» **TEXT FOR ANALYSIS**:
---
Those who are smug about data security have this week had their assertions torn asunder once again. The Ashley Madison hack – Dr No rather liked Henry Tudor’s tweet ‘Cromwell was my Ashley Madison. He got hacked too’ – reminds us that data said to be impregnable is in fact all too pregnable, if in the circs that’s the word Dr No is looking for. High profile hack after high profile hack tells us there is no such thing as secure data, just data yet to be hacked. Those signing up blithely to care.data may want to wonder whether the day will yet come when they will sheepishly tweet ‘care.data was my Ashley Madison. I got hacked too.’
Meanwhile, another data failure, or rather a forecast from data has turned out to be flawed. Putting aside the warmest global July on record – Dr No is still struggling with what ‘warmest global July on record’ really means – as ‘proof’ that man-made global warming is for real, we now have a report showing that the forecast rise in dementia prevalence has bombed. Like the article-of-faith rise in temperature caused by man, dementia prevalence has for decades been forecast to rise – only it now turns out it hasn’t. The report, published in the Lancet, found that in two studies, in the UK and Spain, there were significant falls in prevalence (prevalence is the ‘living with’ number), while two other studies, one in Sweden and one in Holland, found non-significant falls in incidence (incidence is the number of new cases over a time frame number). The rise in dementia prevalence forecast, championed by charities and chomped up by governments, just hit the fan.
---
» **RECORD SET**:
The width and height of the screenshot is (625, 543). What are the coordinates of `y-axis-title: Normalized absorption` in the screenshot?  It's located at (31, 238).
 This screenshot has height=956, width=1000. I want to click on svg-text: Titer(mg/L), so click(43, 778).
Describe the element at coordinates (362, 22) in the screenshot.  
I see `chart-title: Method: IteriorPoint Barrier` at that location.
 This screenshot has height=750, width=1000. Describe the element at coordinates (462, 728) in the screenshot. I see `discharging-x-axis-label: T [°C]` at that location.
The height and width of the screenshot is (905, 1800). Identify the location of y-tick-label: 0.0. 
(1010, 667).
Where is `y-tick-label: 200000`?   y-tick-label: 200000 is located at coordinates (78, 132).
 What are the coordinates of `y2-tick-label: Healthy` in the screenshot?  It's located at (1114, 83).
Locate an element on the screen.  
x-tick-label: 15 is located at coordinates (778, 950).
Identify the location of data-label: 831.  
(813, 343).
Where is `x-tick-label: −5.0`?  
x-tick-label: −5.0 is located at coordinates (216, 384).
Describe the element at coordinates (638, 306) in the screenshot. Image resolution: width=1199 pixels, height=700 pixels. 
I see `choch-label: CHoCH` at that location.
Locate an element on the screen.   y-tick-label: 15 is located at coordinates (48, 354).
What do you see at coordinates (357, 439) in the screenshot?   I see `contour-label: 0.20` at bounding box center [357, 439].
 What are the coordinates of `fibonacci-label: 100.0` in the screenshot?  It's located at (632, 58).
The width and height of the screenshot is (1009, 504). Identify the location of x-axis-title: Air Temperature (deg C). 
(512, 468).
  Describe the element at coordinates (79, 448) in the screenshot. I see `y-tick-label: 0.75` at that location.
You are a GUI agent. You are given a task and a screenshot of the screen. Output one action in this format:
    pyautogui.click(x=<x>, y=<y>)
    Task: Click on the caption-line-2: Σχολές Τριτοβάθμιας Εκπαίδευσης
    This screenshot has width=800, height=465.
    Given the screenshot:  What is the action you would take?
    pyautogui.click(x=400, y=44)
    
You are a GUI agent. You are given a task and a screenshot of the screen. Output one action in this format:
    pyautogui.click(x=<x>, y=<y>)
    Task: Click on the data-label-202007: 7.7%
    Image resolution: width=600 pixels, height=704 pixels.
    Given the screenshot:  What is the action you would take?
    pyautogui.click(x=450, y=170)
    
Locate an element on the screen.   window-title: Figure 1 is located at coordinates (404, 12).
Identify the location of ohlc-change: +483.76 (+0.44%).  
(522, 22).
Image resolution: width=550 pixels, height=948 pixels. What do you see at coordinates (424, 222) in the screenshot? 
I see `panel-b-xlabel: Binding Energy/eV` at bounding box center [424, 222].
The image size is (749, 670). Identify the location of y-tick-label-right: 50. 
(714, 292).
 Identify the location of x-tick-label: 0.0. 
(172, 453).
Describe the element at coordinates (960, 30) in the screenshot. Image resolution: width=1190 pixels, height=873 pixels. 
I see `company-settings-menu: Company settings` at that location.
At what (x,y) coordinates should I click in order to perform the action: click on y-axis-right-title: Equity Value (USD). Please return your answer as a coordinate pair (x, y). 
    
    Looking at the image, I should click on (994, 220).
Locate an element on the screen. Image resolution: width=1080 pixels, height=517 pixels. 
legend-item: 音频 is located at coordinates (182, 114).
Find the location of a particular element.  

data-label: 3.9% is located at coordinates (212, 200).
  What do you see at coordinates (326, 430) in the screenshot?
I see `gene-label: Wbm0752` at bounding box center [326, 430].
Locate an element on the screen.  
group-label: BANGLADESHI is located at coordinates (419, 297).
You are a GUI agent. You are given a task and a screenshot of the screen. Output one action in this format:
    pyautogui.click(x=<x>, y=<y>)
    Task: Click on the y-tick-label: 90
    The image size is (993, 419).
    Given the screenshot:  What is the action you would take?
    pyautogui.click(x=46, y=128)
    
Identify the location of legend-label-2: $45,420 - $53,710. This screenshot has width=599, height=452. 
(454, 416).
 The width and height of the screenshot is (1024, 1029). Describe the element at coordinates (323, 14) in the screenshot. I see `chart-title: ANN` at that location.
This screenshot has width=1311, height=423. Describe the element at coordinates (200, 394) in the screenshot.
---
» **ASSIGNED TASK 1**: In the piece on data security and dementia forecasts, which two countries were the sites of the studies that found significant falls in dementia prevalence?
» **ASSIGNED TASK 2**: Carry on the piece on data security and dementia forecasts, starting right after its final sentence.

» **ANSWER 1**: The UK and Spain.

» **ANSWER 2**:
A few days ago, a Radio 4 Weather Johnnie, on being ribbed about inaccurate forecasts, replied testily ‘the clue is in the name’. Earlier this month, Quentin Letts wondered quizzically, in a Radio 4 programme of the same name, What the Point of the Met Office? More pragmatically, what’s the point of the Met Office’s £97m new computer which – at least to this observer – appears to increase forecasters’ confidence, but not accuracy? Despite breezy assurances from Met Office spokespersons, even short term forecasts remain hit and miss, while for anything more than a few days ahead, well, all bets are off. Indeed, that’s why we don’t get BBQ summer forecasts anymore: it’s the Met Office tacitly admitting they haven’t got a clue.
The problem at the heart of forecasts based on models, especially computer models, be they for the number of people with dementia, the economy, the weather, or indeed – a Dr No favourite – how alcohol minimum unit pricing will affect drinking habits, is that they assume that not only will the future be same as the past, but also that you have captured the relevant pattern in a precise equation. This is a hazardous notion at the best of times. Even the noble laws of classical physics have been known to wobble at times: Newton’s apple goes pear-shaped in the sub-atomic world. In realms where the vagaries of human behaviour or the beat of a butterfly’s wings in Brazil have play, already pear-shaped forecasts can quickly turn into slippery bananas, putting the skids under the best laid plans.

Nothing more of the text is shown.